YOUR TASK: Copy every line of the following data that includes the string "Given".

Saved entries:
▼

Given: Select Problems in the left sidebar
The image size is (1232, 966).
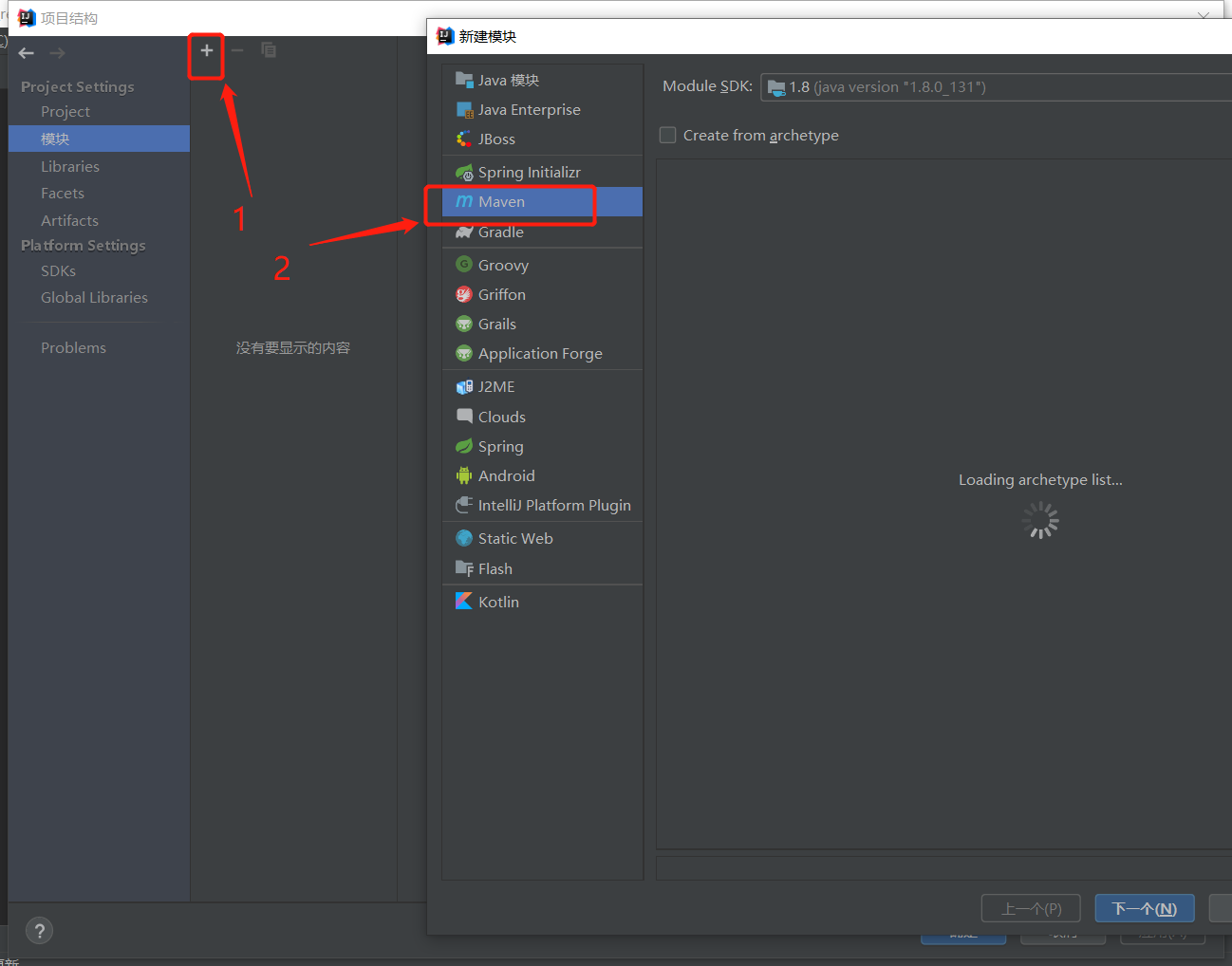Looking at the screenshot, I should [73, 348].
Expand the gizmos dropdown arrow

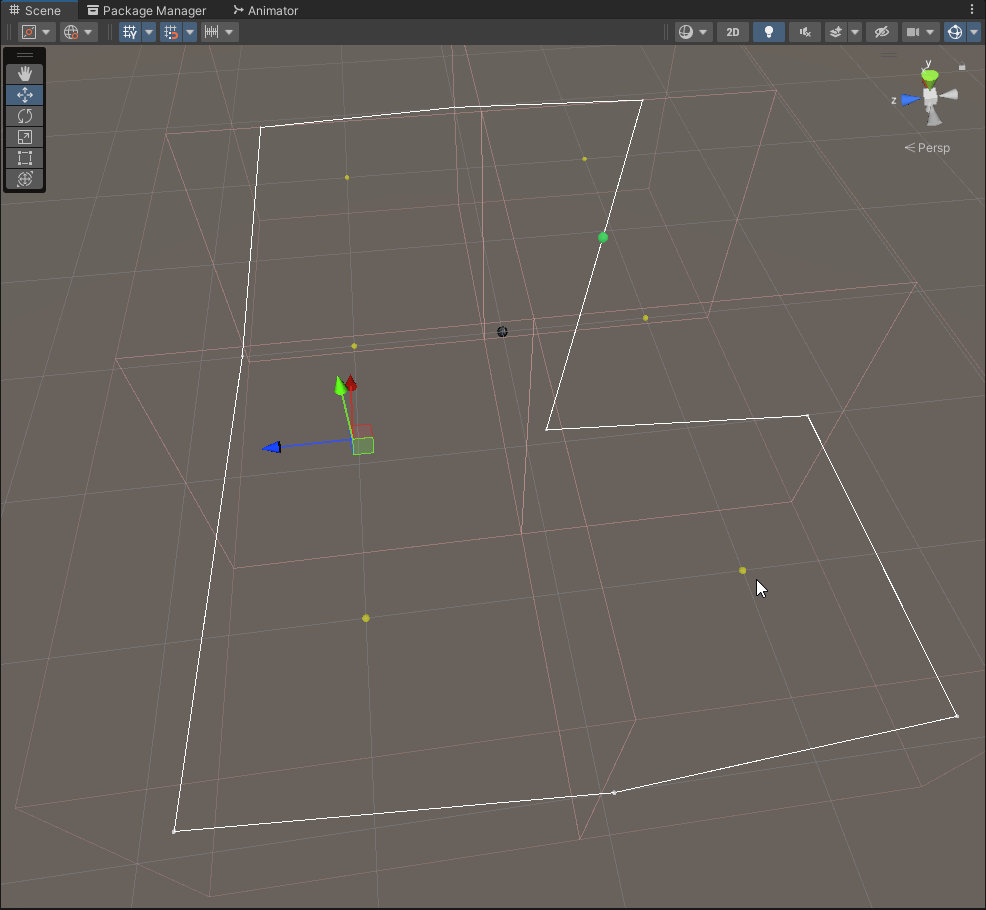pos(974,32)
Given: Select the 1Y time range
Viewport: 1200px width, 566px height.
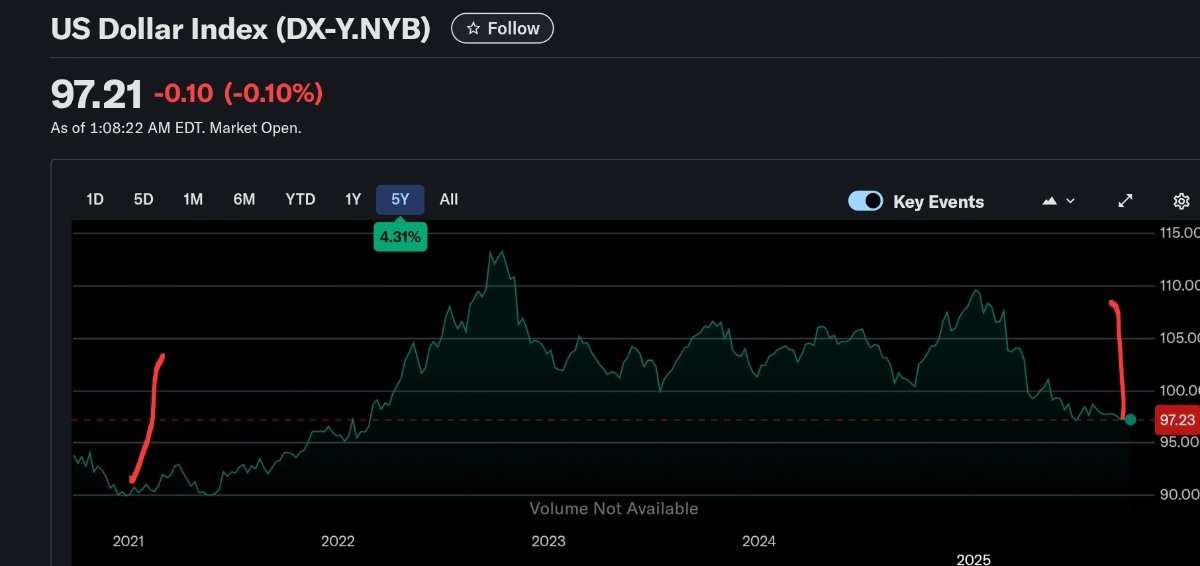Looking at the screenshot, I should point(353,199).
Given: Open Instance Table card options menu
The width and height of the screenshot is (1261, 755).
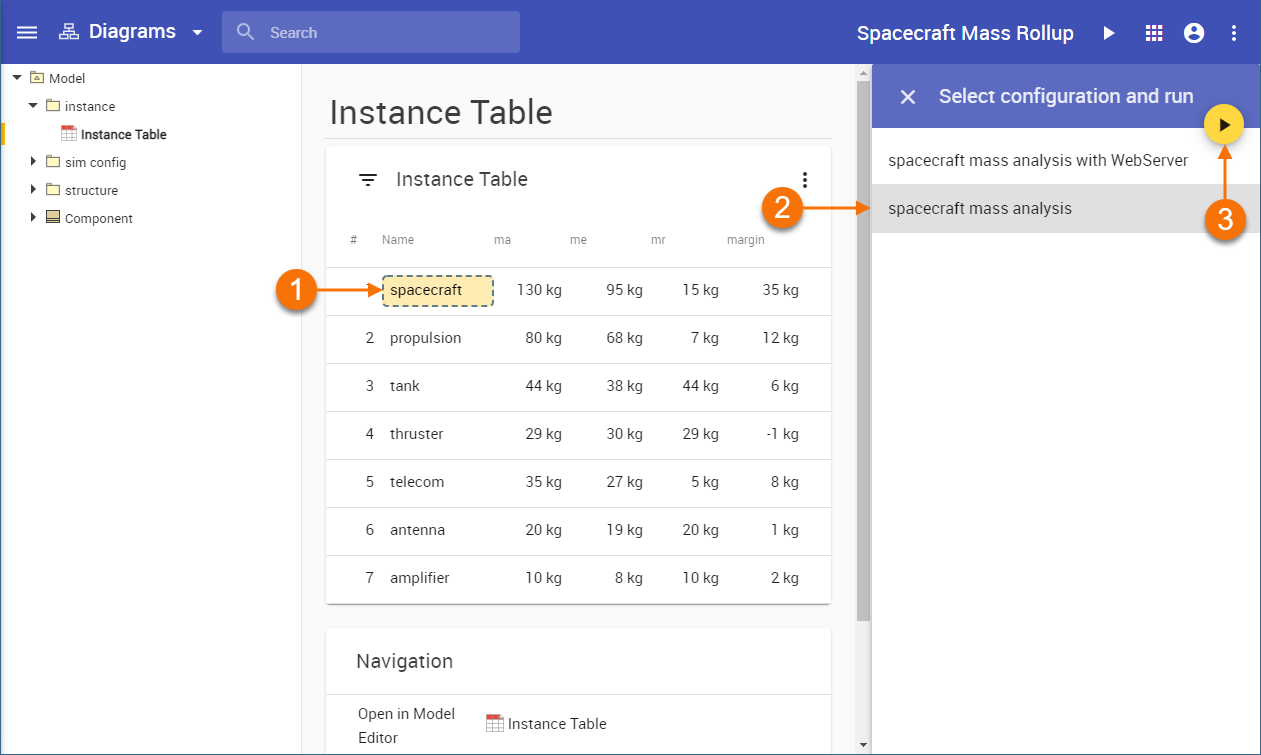Looking at the screenshot, I should [x=805, y=180].
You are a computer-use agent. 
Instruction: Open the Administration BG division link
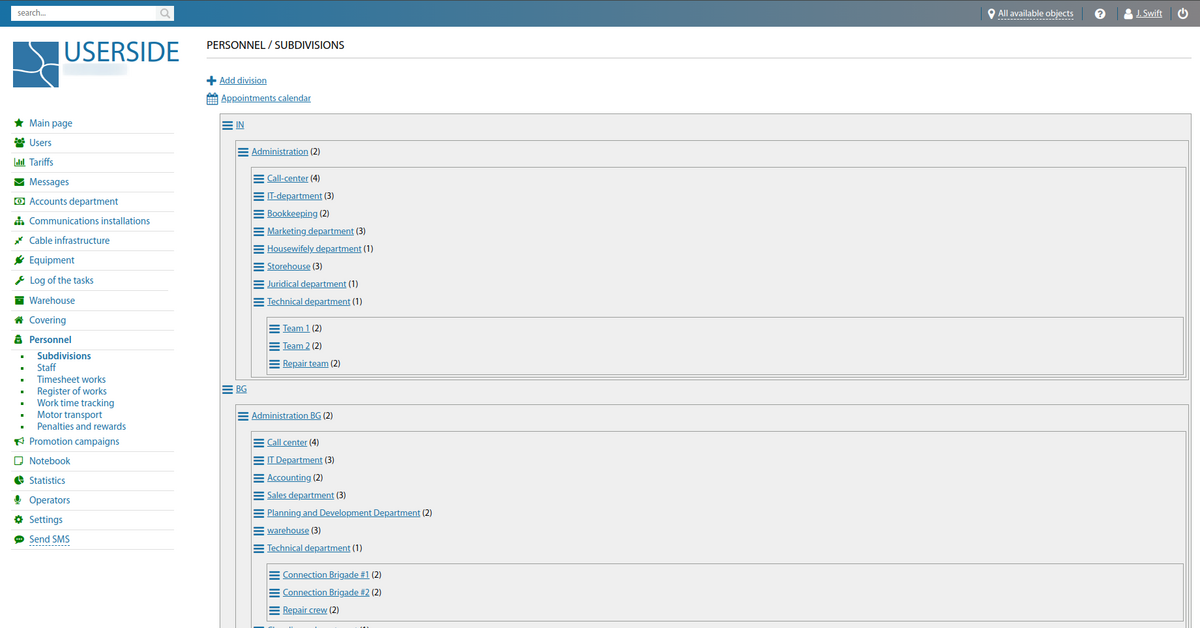coord(286,416)
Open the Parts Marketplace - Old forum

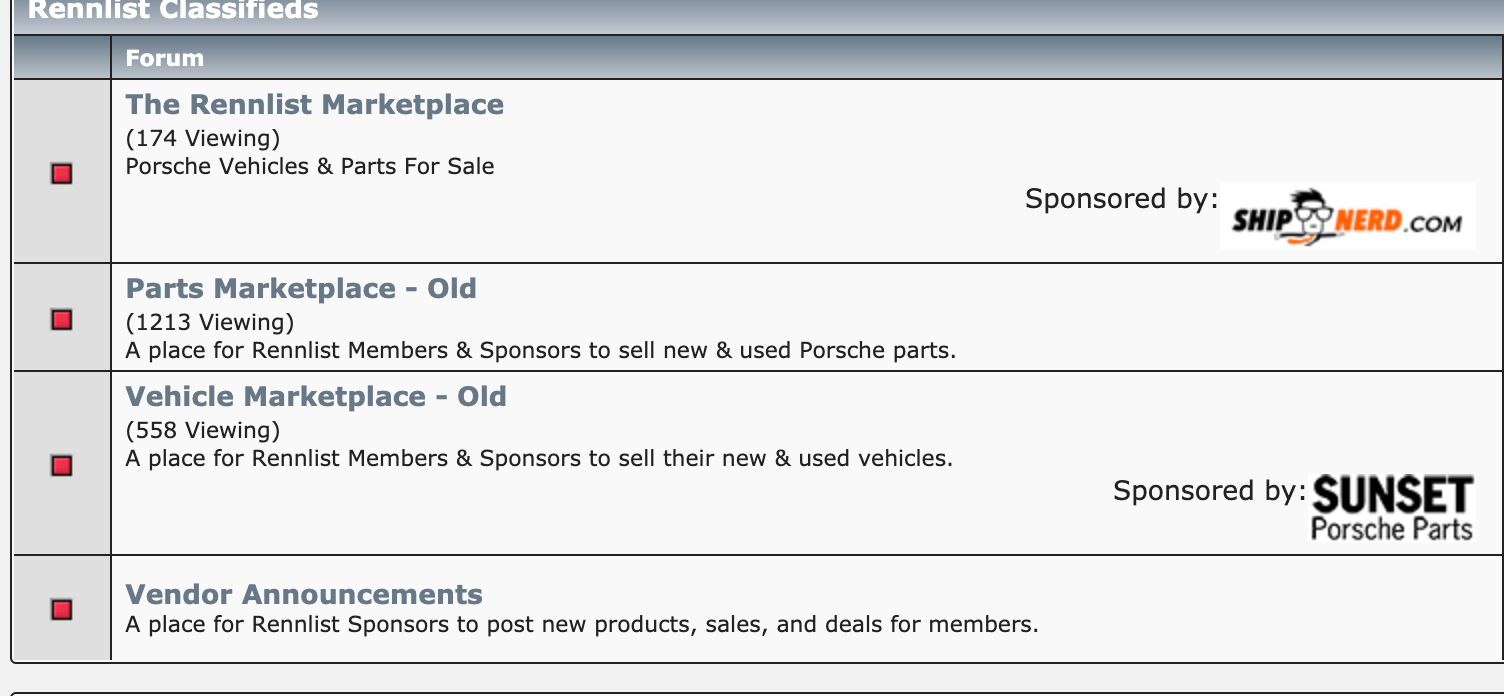click(x=301, y=288)
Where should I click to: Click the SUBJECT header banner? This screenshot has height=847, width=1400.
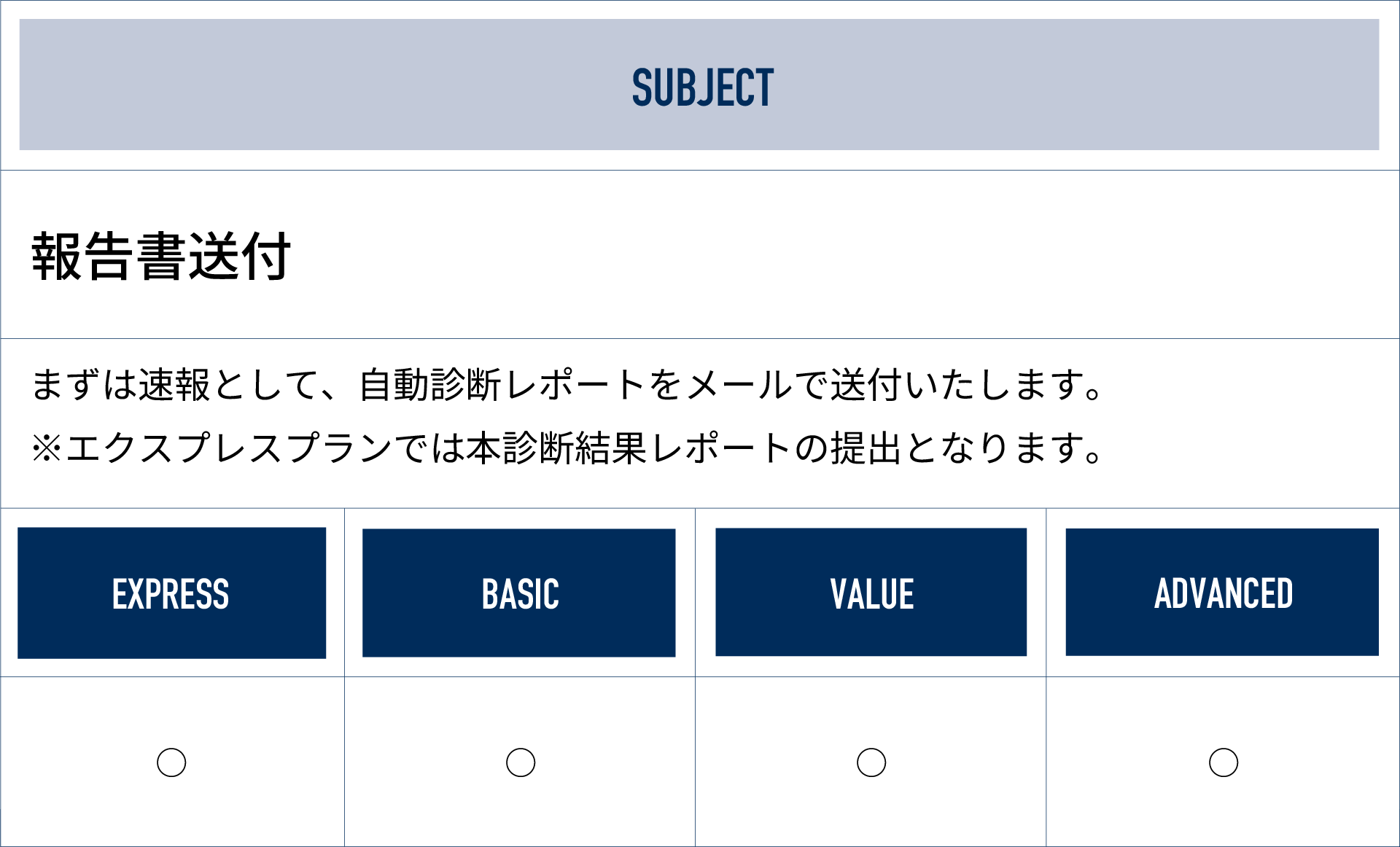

▲

ANSWER BOX:
Given: Select Problems in the left sidebar
Given: Select the 1Y time range
Given: Open Instance Table card options menu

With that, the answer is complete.